[Task description]
Reproduce the portion of the remote work and cyberattacks article below that starts with "Eight in 10" and goes on through "of 100 people.".

[Extracted text]
Workers keen to keep working from home but cyberattacks ‘rampant’ among pandemic
It seems workers are getting comfortable with their remote work setup as 60 per cent say that they prefer to work from home for the near future.
More than a quarter (27 per cent) also say they are open to a part-time work model, according to a survey by FormAssembly, a cloud-based form building and data collection platform.
Months after COVID-19 began to spread in Canada, nearly four in 10 (38 per cent) workers still do not feel safe returning to their regular workplace, according to a Statistics Canada report released earlier this month.
Remote workers are also enjoying the video platform. Eighty-one per cent spend one to three hours on video per day, with 16 per cent spending more than four. And more than half (54 per cent) say that they prefer video meetings over face-to-face ones – even when they return to the workplace.
Eight in 10 (80 per cent) of respondents prefer Zoom for video meetings followed by Google Meet (40 per cent). The favoured communication tools overall include Zoom (44 per cent), Slack (33 per cent) and Microsoft Teams (24 per cent).
The most popular virtual events are a coffee talk session (37 per cent), happy hour (35 per cent) and virtual group activities such as art lessons or baking (19 per cent), found the survey of 100 people.
However, cyberattacks have been rampant amid COVID-19, according to a separate report from cybersecurity management company Skybox Security.
Over the first half of the year, there was a 72-per-cent increase in ransomware samples and a 50-per-cent increase in mobile vulnerabilities.
"The global COVID-19 pandemic has completely reshaped the way that organizations and their employees work," says Ron Davidson, vice president of research and development and chief technology officer at Skybox Security. "With the majority of the workforce now working remotely, the network perimeter has significantly widened – securing this perimeter now needs to be a top strategic priority. Organizations need to be able to identify the flaws that sit within both personal and professional devices.”
The increase in mobile threats is wholly driven by a 110-per-cent increase in Android deficiencies from 230 last year to 484 this year, according to the report. New iOS vulnerabilities, meanwhile, dropped by 23 per cent from 152 to 117.
"In previous years, such an increase may not have concerned security leaders, but after the COVID-19 pandemic blurred the line between corporate and domestic spaces, it underlines the importance of securing all possible access points," says Skybox.
Cybersecurity has been under attack more amid the pandemic, with almost three-quarters (71 per cent) of security professionals reporting an increase in security threats or attacks, according to a study released in June.
Also, 85 per cent of Canadian office workers have relied on technology more than ever amid the COVID-19 pandemic, but there is still much left to be desired, according to another survey.

[Information provided]
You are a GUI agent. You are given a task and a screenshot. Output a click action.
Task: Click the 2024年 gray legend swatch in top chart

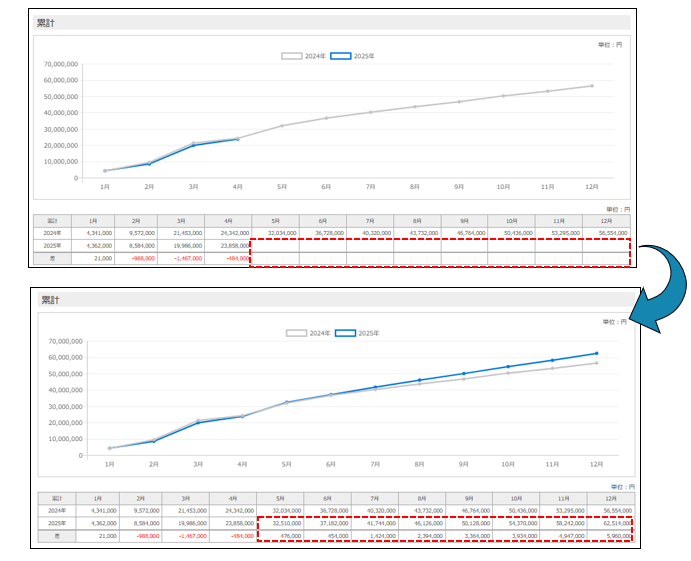tap(291, 56)
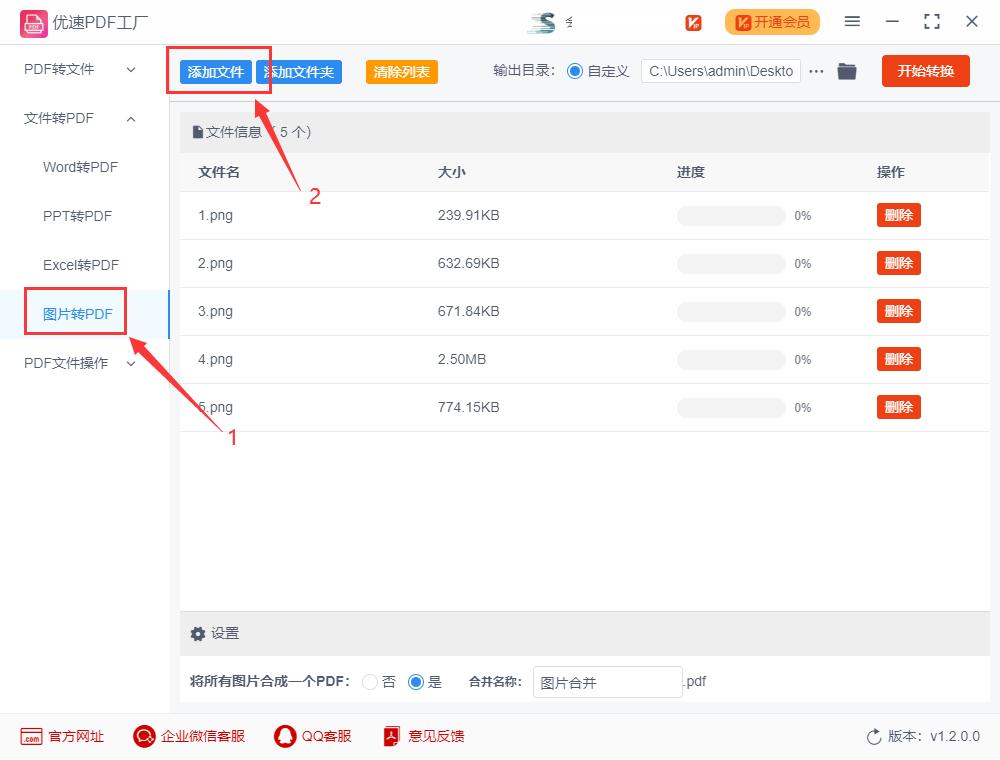
Task: Select the 图片转PDF sidebar entry
Action: [x=74, y=312]
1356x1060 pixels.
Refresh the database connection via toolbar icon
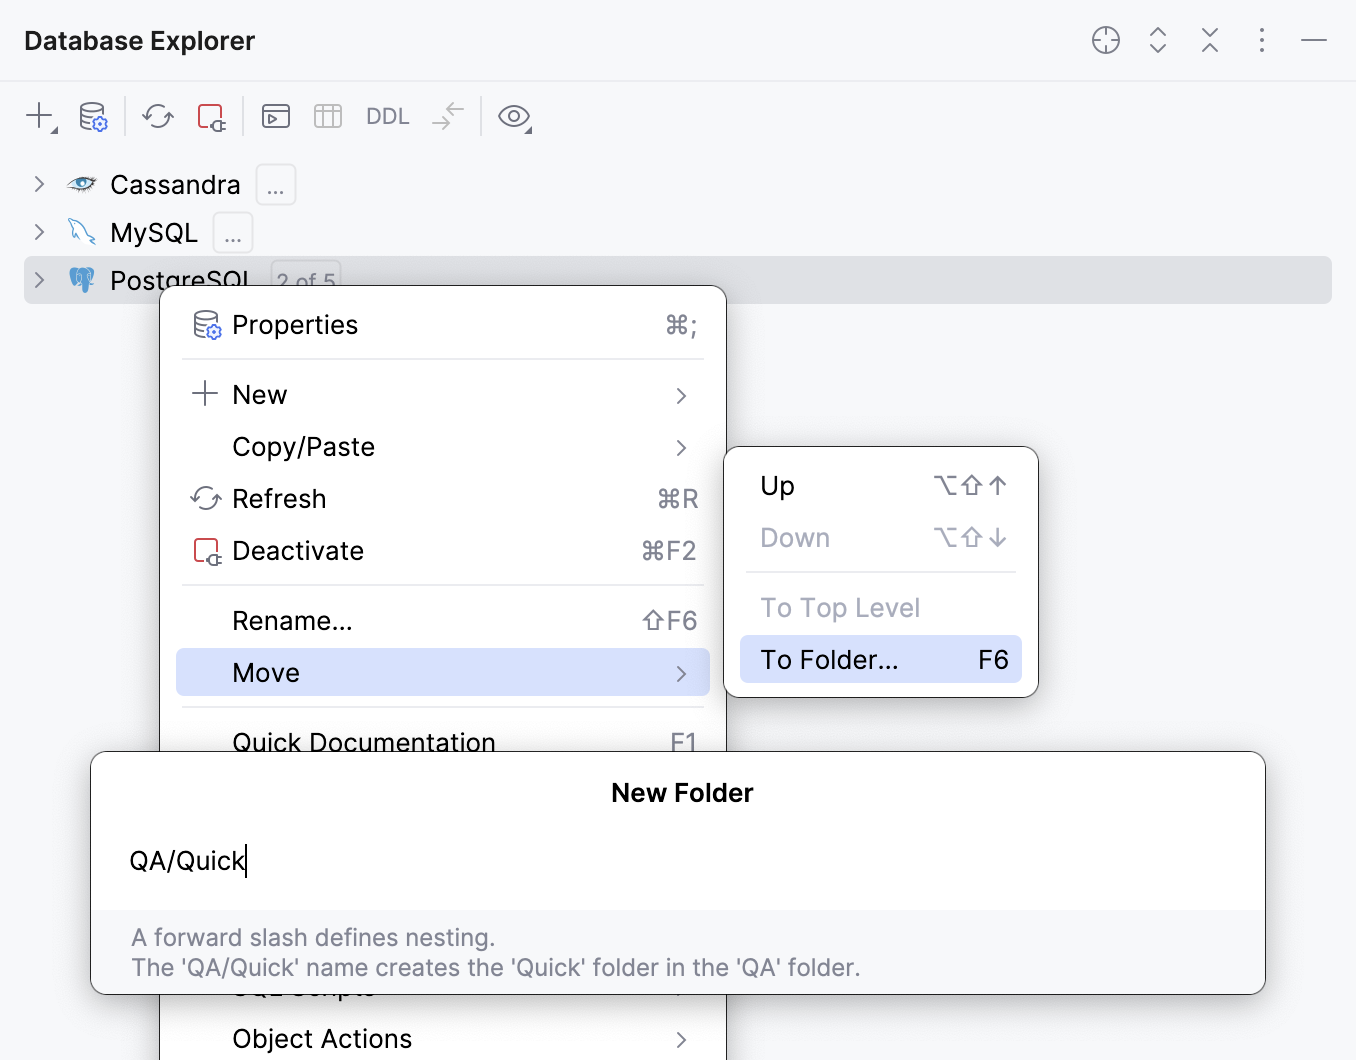tap(157, 116)
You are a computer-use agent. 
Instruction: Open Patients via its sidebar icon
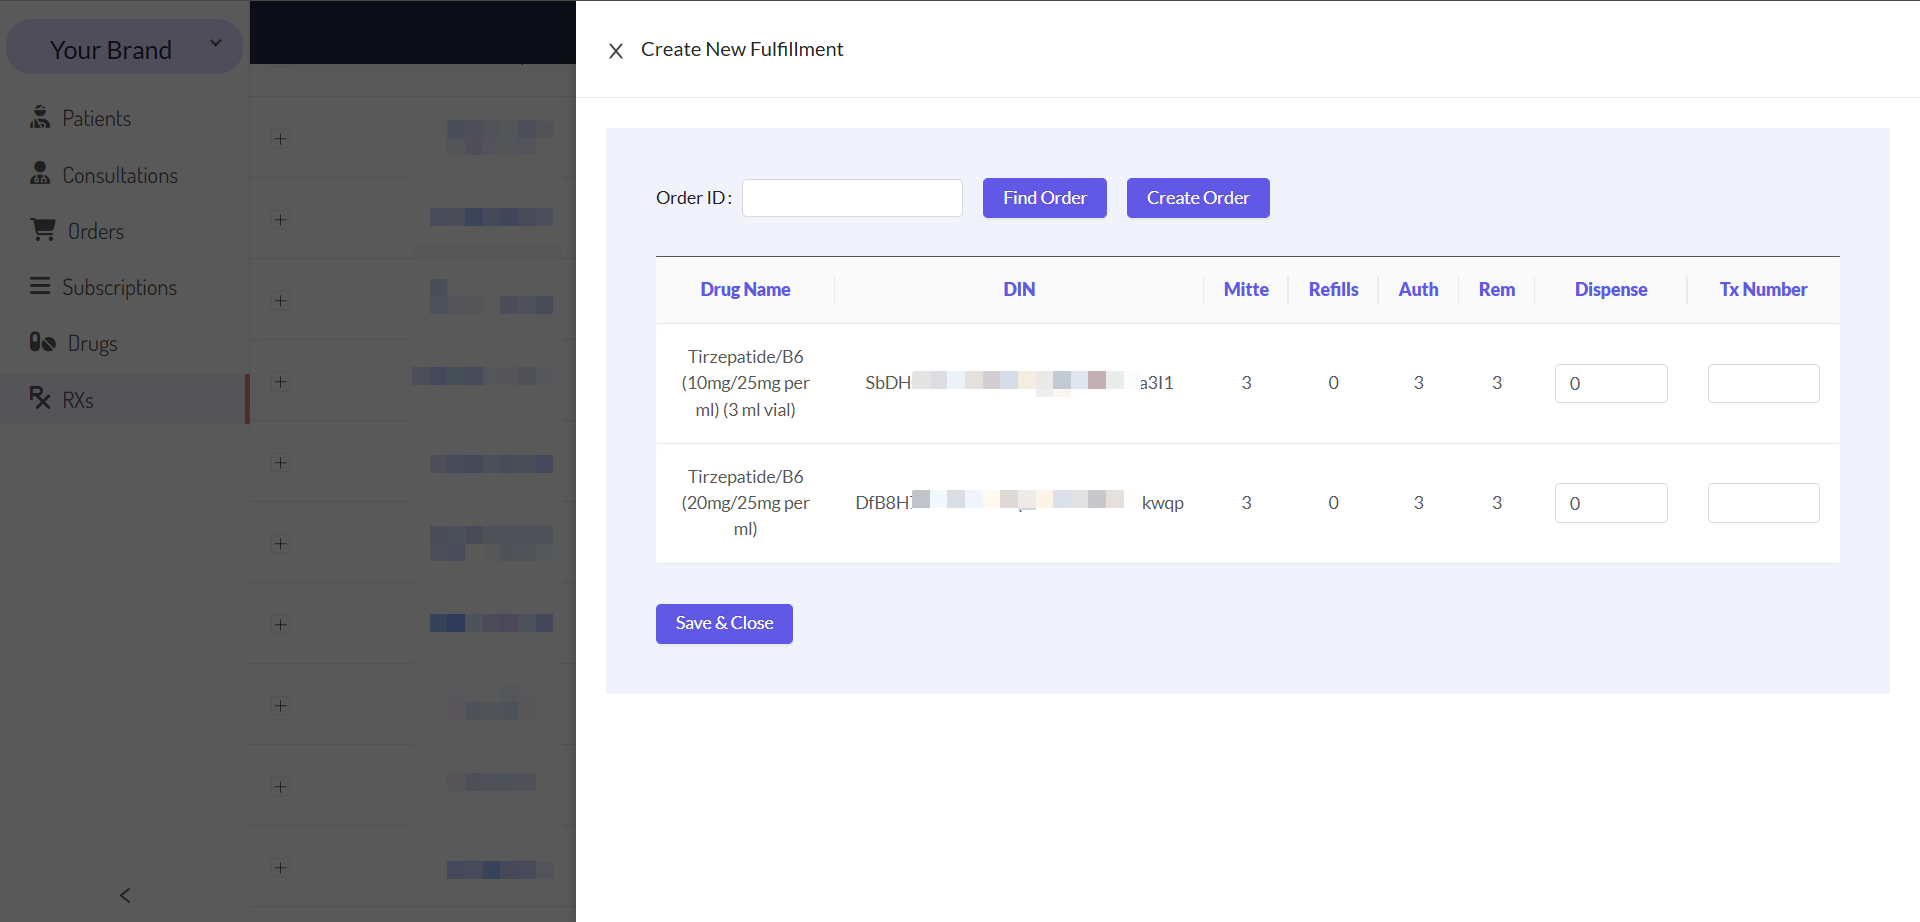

[Worked solution]
Eight in 10 (80 per cent) of respondents prefer Zoom for video meetings followed by Google Meet (40 per cent). The favoured communication tools overall include Zoom (44 per cent), Slack (33 per cent) and Microsoft Teams (24 per cent).
The most popular virtual events are a coffee talk session (37 per cent), happy hour (35 per cent) and virtual group activities such as art lessons or baking (19 per cent), found the survey of 100 people.